Tram Nguyen
9/11 at a crossroads
I’ve been thinking about what’s changed, and what remains the same five years later. Bush and Rumsfeld of course are still beating the security drums, stepping it up by comparing their opponents to Neville Chamberlain. But the thing is, efforts to market fear of “Al-Qaeda types” have worn thin by now.
Increasingly, national security has less and less meaning, and is looking more and more like a political football. A recent New York Times poll showed that Americans are largely split along partisan lines in how they view the war on terror - most Republicans think it’s going well, most Dems don’t. But more than that, the majority of people don’t trust the government to tell them the truth about the dangers we face, or to respond adequately in the event of a catastrophe.
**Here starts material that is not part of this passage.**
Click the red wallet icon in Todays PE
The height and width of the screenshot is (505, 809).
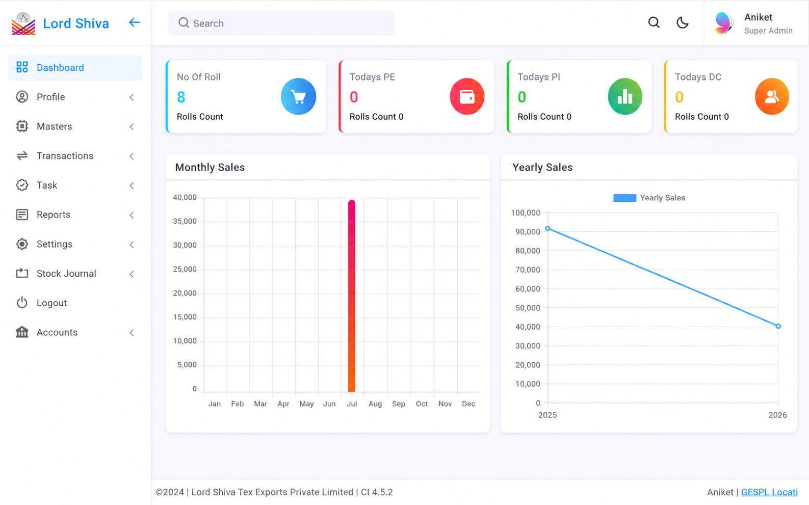[x=467, y=96]
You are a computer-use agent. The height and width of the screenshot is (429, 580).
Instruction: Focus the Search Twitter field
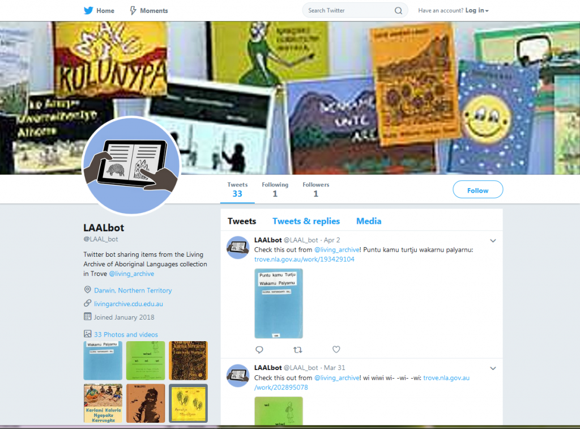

Meanwhile, there’s still a serious crisis over the restructuring and erosion of civil and human rights. National security politics targets immigrants in ways that go far beyond civil liberties concerns. It’s a force in everything from the repeal of driver license laws to the violence at the border.
What else hasn’t changed, in fact may have deepened, is the level of anxiety and insecurity people have about their lives. That includes fear about another attack, but it also includes frustration and helplessness - over affording health insurance, getting a decent-paying job, having debt and nothing to fall back on. This sense of individual precariousness is an outcome of our embattled public institutions, or what one scholar on a panel about Katrina called the “dismantling of a socially responsible government.”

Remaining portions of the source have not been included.